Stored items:
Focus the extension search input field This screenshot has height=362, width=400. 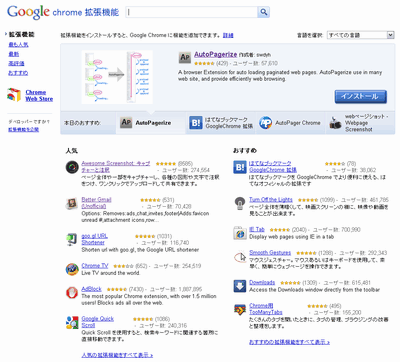pos(192,12)
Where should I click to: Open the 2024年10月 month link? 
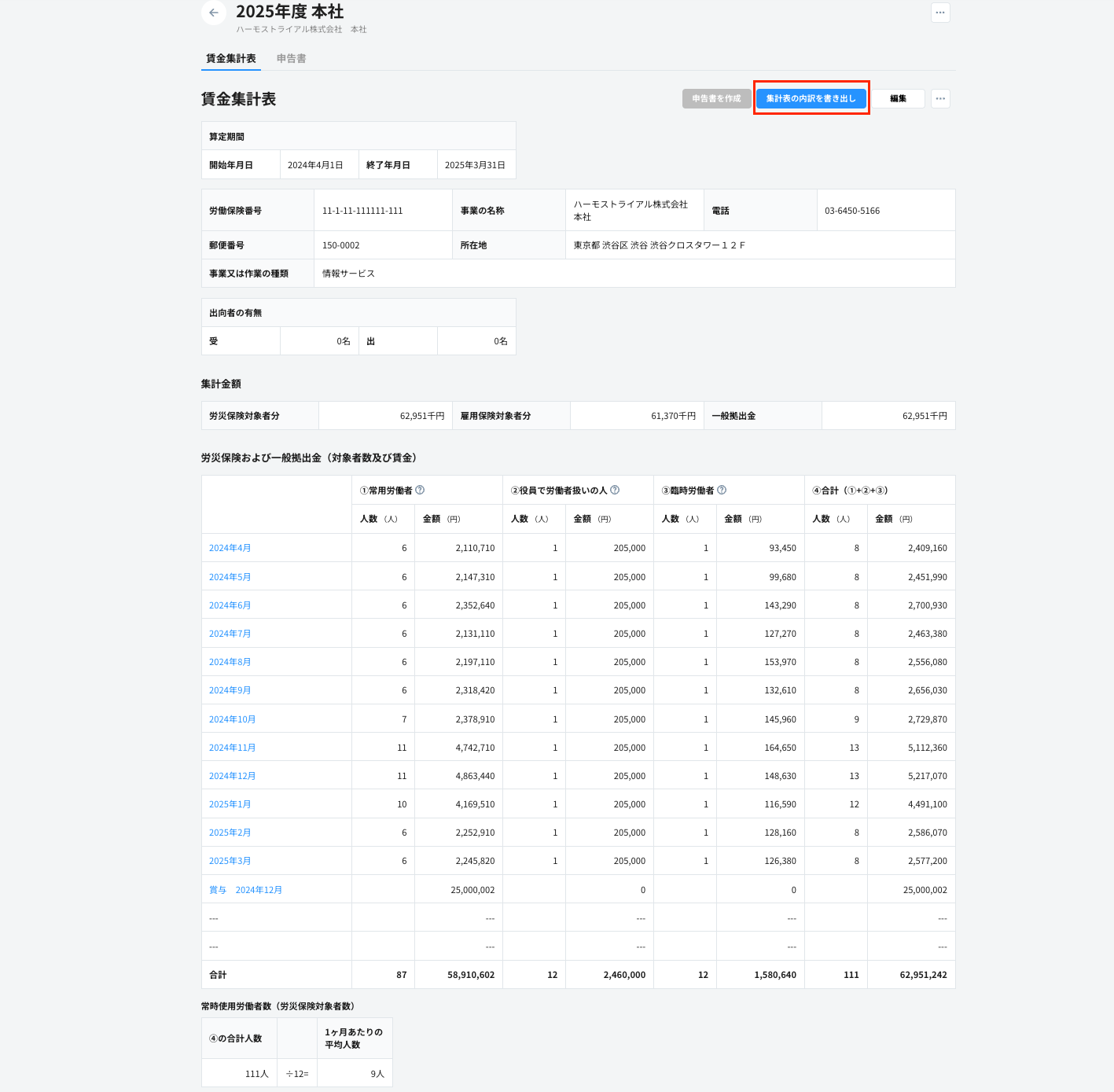232,719
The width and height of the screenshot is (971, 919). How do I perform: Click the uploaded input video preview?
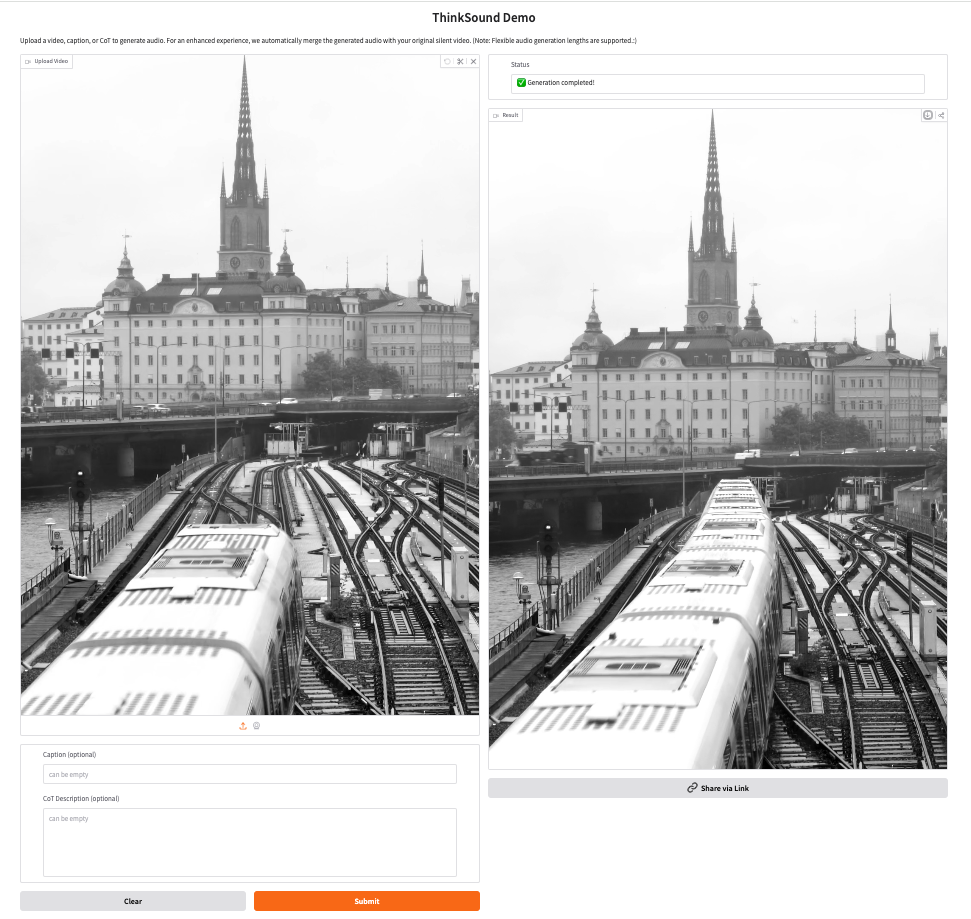249,390
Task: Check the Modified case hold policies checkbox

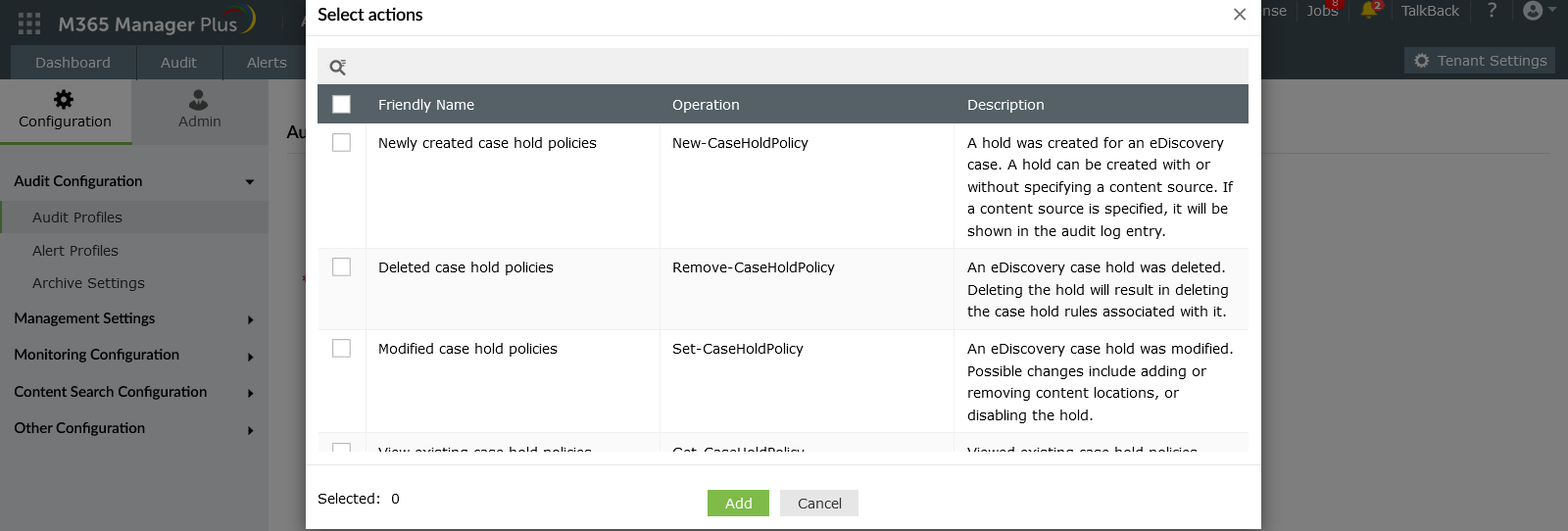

### [TASK DESCRIPTION]
Write out, exactly and with nothing added, every line from the one that holds "The width and" to the end of the entries above; pictures stay out.

### [RESULT FOR THIS EXERCISE]
The width and height of the screenshot is (971, 919). How do I perform: Click the uploaded input video preview?
249,390
Task: Check the Modified case hold policies checkbox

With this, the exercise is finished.